The Nitty-Gritty of an Employment Contract: What You Need to Know

So you’ve sealed the deal and accepted a job offer. Now you may be wondering: what’s next?

When accepting a job offer, there are quite a few things to consider to ensure the process goes smoothly. First, check to see how much time you have to respond and use that time to make an informed decision. Make sure that you have agreed on the job title and fully read and understand the responsibilities in the job description. It is also a good idea to talk to your future supervisor and coworkers to get an idea of the environment.

An important part of accepting a job is negotiating salary offers, including planning to present counter-offers. Being prepared for this and doing research ahead of time can prevent common mistakes in salary negotiations and the understanding of your conditions of employment.

Recently on-boarded employees can get caught up in the whirlwind of the job interview process and slip up on salary negotiations by settling, revealing how much they would accept, focusing on need rather than value, not being prepared or well-researched, making a pitch too early, accepting or declining a job offer too early, taking negotiations personally, and not asking for the final answer in writing.

Mistakes are not only common in salary negotiations, but in the signing of an employment contract as a whole. Rushing the process without taking time to understand the fine print, which is written by an attorney to shift risk away from the employer, can put employees at legal risk and even impair their ability to move between employers.

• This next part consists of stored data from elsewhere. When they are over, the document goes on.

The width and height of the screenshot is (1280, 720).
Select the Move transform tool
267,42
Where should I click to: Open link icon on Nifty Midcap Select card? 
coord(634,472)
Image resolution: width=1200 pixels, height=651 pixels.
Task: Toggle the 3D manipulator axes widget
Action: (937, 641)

Aside from understanding legal risk, it is critical to understand your employer’s expectations and your job duties. It is necessary to review an employment contract with a fine-toothed comb to avoid mistakes and completely understand the detailed ins and outs before signing or negotiating a contract. For this reason, it is wise to loop-in a legal professional for the employment contract review process, as a skilled professional can explain the details of the contract and their implications.

What to review

An employment contract contains essential items about the conditions of your employment that should be completely understood and considered with the help of a legal professional before signing. A contract should include a detailed job description, which an employee should request if the description is too vague.

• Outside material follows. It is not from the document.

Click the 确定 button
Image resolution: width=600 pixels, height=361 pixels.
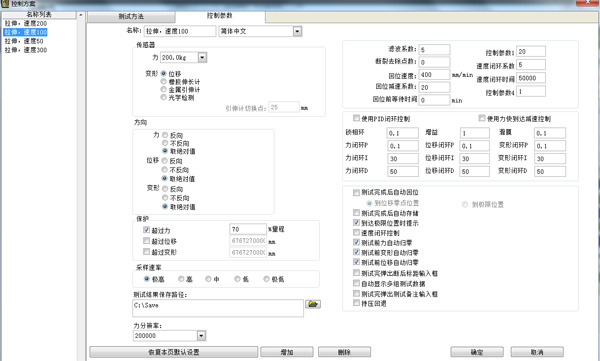point(477,352)
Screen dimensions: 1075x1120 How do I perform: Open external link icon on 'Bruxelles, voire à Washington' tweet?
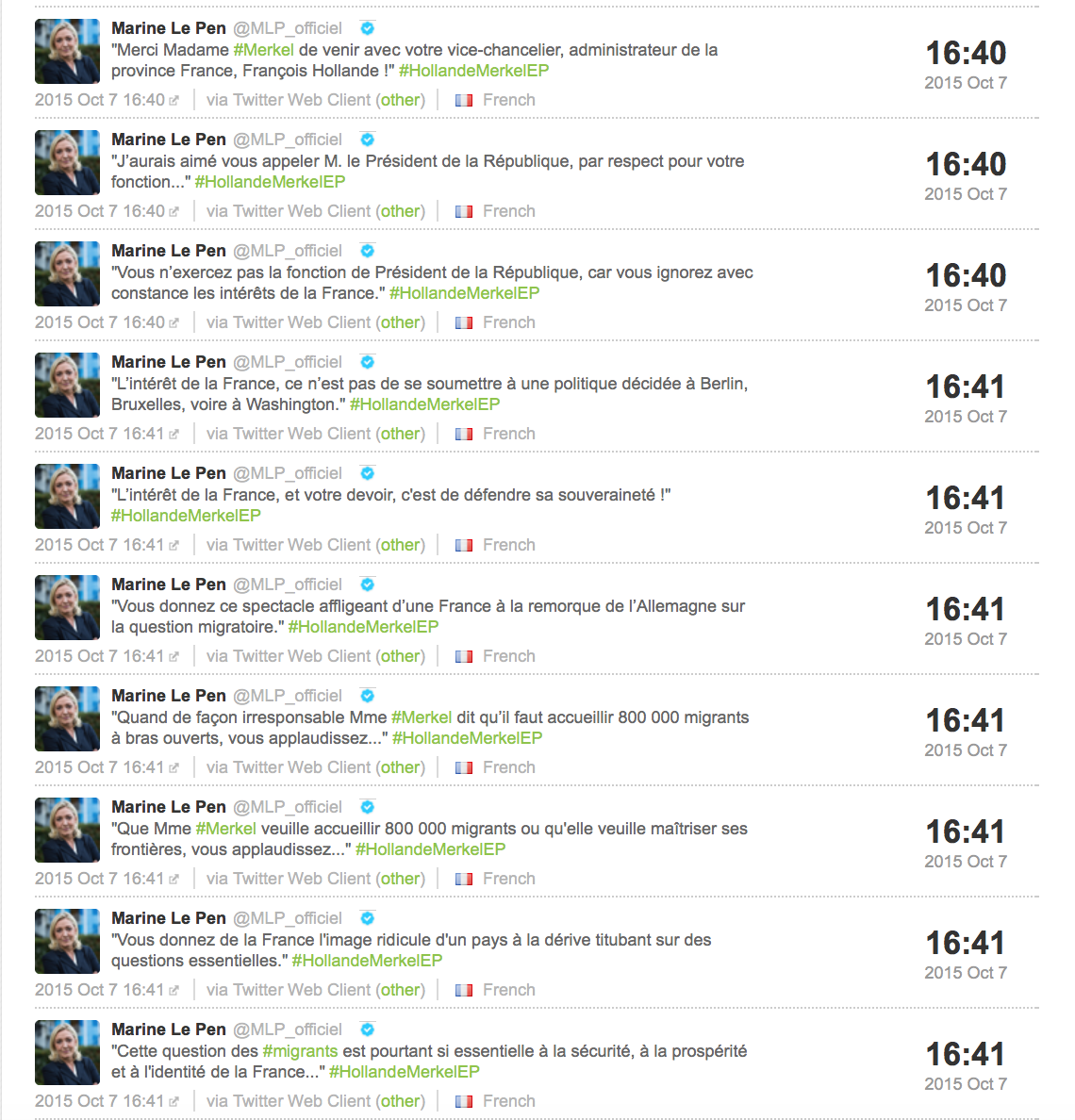pos(174,435)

Having clearly outlined duties gives employers less leeway when claiming an employee isn’t doing their job correctly. Highly specific or unreasonable grounds for termination are another concern. The terms and conditions of compensation and benefits are some of the most important aspects of an employment contract. It is essential that this part of the contract is clearly outlined so that it is understood how compensation operates, including benefits, bonuses, profit-sharing plans, commission structures, and equity awards.

Key clauses to look out for

Utilising the assistance of a legal professional to understand the legal jargon present in contract clauses is a key step in fully grasping what that jargon implies. Non-compete clauses restrict an employee’s ability to work within the same industry in the same geographical location for a period of time following termination. More specific non-compete clauses are easier to enforce but are not as limiting when it comes to working for a different company.

Non-solicit agreements, which prevent “poaching” former co-workers or clients from the previous job, may also be present in a contract and should be considered carefully. No-hire agreements are similar, preventing you from hiring old co-workers at a new company considered a competitor.